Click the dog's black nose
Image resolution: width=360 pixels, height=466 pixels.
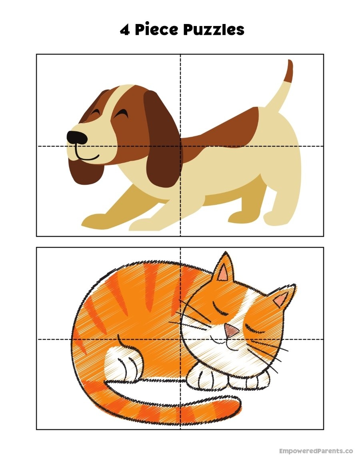pyautogui.click(x=77, y=137)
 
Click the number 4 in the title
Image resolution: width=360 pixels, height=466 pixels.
pyautogui.click(x=125, y=30)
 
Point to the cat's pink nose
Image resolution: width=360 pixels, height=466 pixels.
pyautogui.click(x=232, y=330)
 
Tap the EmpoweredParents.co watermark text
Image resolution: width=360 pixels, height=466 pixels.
pyautogui.click(x=316, y=451)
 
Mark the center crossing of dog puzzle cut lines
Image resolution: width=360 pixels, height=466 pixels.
pyautogui.click(x=180, y=146)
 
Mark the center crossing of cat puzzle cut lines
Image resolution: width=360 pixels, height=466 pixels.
pyautogui.click(x=180, y=340)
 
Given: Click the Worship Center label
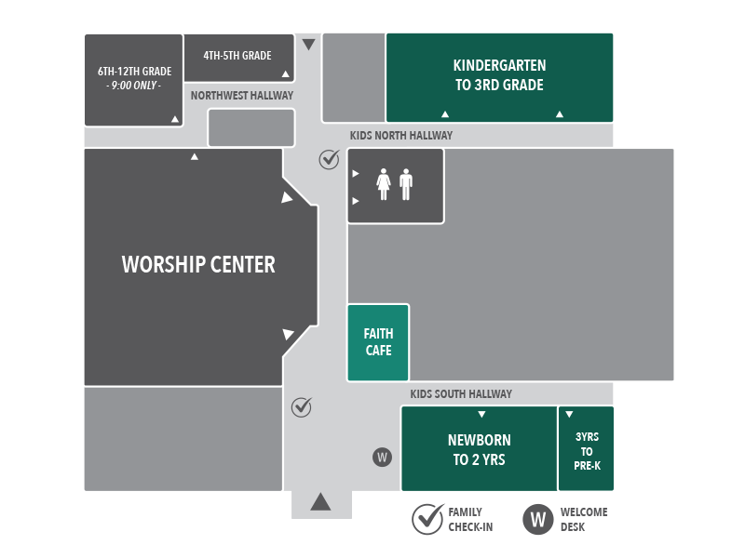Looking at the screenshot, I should (x=198, y=264).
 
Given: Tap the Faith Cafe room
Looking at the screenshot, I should (x=378, y=342).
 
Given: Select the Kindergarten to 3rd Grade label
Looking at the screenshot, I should (x=499, y=75).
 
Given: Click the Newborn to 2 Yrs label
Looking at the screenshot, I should (x=479, y=449).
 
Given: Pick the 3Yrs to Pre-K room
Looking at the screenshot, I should (x=587, y=451).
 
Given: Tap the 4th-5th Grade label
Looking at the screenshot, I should (x=237, y=56).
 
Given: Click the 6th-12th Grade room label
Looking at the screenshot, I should (x=134, y=78).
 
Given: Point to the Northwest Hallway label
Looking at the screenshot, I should (x=241, y=96).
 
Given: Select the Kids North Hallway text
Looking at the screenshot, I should (x=401, y=136).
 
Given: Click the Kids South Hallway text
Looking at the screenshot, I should (x=461, y=394).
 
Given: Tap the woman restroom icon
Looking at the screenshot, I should (x=383, y=184).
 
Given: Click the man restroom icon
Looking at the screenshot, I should (x=405, y=184).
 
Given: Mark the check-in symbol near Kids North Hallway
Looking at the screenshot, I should (x=329, y=160).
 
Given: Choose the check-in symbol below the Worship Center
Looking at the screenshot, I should (x=302, y=406).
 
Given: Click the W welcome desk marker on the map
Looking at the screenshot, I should (x=382, y=458).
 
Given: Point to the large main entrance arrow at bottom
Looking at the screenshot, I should (x=320, y=502).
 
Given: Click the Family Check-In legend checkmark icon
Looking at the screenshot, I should (x=427, y=519).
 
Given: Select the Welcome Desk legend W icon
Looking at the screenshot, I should (x=538, y=519).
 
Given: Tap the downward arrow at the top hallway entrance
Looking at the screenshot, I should (x=309, y=45).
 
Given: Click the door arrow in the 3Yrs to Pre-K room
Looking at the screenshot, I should (x=569, y=415).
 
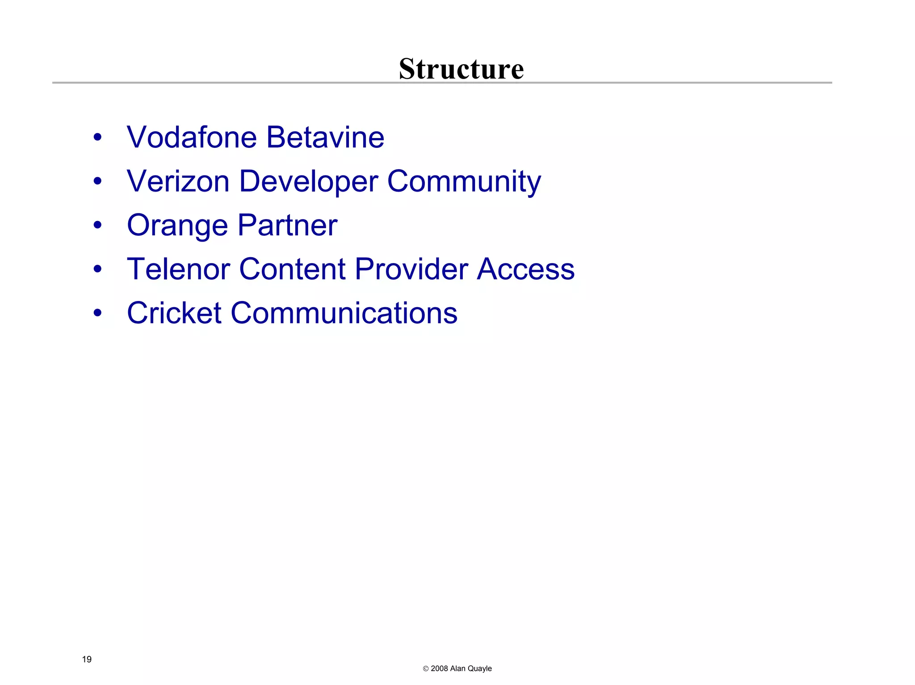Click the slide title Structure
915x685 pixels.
[x=461, y=69]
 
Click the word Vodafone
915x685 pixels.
[x=192, y=137]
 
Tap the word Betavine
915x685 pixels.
[x=325, y=137]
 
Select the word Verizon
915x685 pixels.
[x=178, y=181]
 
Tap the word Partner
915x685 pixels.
[x=287, y=225]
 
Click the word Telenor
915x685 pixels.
[x=178, y=269]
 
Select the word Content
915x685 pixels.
[x=292, y=269]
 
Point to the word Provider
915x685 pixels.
[x=411, y=269]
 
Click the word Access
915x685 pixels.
[x=525, y=269]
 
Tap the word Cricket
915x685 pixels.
[x=174, y=313]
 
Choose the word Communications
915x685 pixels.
[x=344, y=313]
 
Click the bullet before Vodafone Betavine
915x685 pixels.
[x=98, y=138]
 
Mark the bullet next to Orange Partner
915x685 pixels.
[x=98, y=226]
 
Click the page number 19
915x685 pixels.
[x=87, y=659]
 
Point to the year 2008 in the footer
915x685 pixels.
[x=439, y=668]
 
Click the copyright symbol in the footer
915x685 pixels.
[x=425, y=669]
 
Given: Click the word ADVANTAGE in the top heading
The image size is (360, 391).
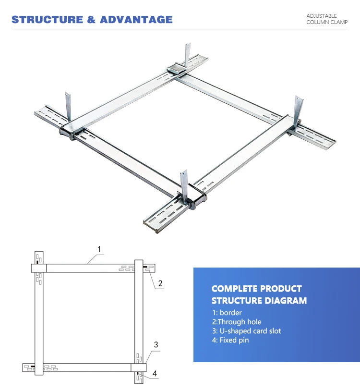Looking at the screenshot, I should (136, 20).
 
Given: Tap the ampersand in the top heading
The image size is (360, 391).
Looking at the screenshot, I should (91, 20).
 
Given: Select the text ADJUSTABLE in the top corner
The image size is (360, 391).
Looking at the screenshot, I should (322, 16).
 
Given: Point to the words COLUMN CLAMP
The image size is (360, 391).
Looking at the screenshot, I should (327, 23).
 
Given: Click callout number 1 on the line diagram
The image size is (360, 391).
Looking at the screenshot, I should (99, 249).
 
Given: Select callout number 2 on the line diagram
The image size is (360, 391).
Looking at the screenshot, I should (160, 283).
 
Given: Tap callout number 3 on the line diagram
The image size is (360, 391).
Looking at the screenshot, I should (156, 344).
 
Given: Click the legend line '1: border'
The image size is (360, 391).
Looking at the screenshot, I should (227, 313).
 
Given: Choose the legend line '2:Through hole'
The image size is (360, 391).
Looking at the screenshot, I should (237, 322).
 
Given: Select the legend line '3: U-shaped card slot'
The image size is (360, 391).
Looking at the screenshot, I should (246, 331).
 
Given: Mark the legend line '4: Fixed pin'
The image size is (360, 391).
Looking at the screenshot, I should (230, 340).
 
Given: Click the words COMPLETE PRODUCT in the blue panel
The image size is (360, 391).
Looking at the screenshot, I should (256, 289).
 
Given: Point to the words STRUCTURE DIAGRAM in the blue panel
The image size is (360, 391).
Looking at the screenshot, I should (259, 301).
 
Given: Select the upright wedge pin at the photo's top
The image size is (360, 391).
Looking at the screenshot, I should (187, 55).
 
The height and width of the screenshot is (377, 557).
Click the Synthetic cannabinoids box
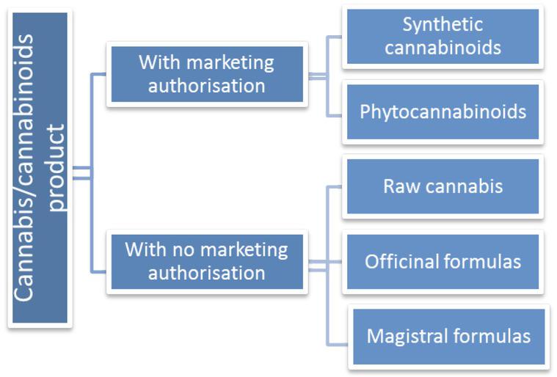point(443,37)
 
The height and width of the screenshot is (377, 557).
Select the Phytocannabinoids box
point(443,111)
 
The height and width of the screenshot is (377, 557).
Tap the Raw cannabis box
point(443,186)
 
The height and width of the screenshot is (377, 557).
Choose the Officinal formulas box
point(443,261)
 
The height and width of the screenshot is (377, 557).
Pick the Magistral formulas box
point(448,337)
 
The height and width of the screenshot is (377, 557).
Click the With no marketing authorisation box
point(206,261)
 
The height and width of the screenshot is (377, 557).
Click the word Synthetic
point(443,24)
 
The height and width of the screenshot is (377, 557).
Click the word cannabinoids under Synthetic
point(443,48)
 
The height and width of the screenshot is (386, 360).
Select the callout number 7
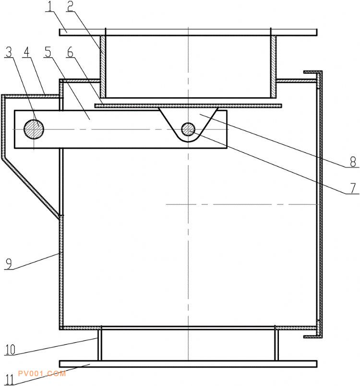pyautogui.click(x=353, y=187)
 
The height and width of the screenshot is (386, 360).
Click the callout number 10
pyautogui.click(x=10, y=350)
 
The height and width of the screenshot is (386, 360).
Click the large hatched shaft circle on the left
pyautogui.click(x=34, y=129)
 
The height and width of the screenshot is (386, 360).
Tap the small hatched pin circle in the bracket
pyautogui.click(x=188, y=129)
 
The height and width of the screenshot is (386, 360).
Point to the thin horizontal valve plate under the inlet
pyautogui.click(x=188, y=105)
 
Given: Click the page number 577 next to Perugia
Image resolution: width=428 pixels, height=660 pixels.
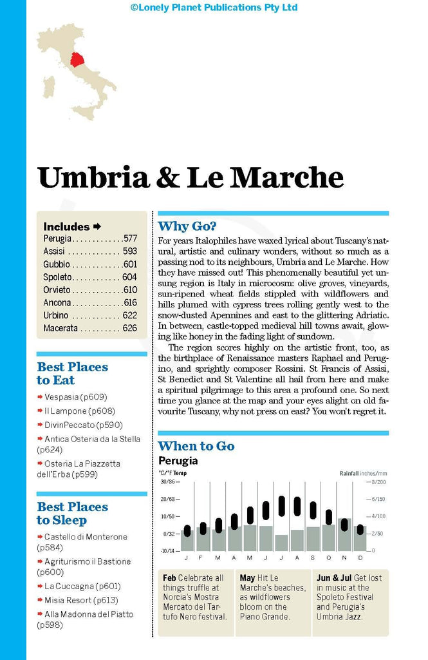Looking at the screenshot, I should coord(129,238).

• _What you are asked to do_: Extract every line from the entries above that contains the string "Betavine", and list each line in its original order.

• _Complete output_:
Tap the word Betavine
Click the bullet before Vodafone Betavine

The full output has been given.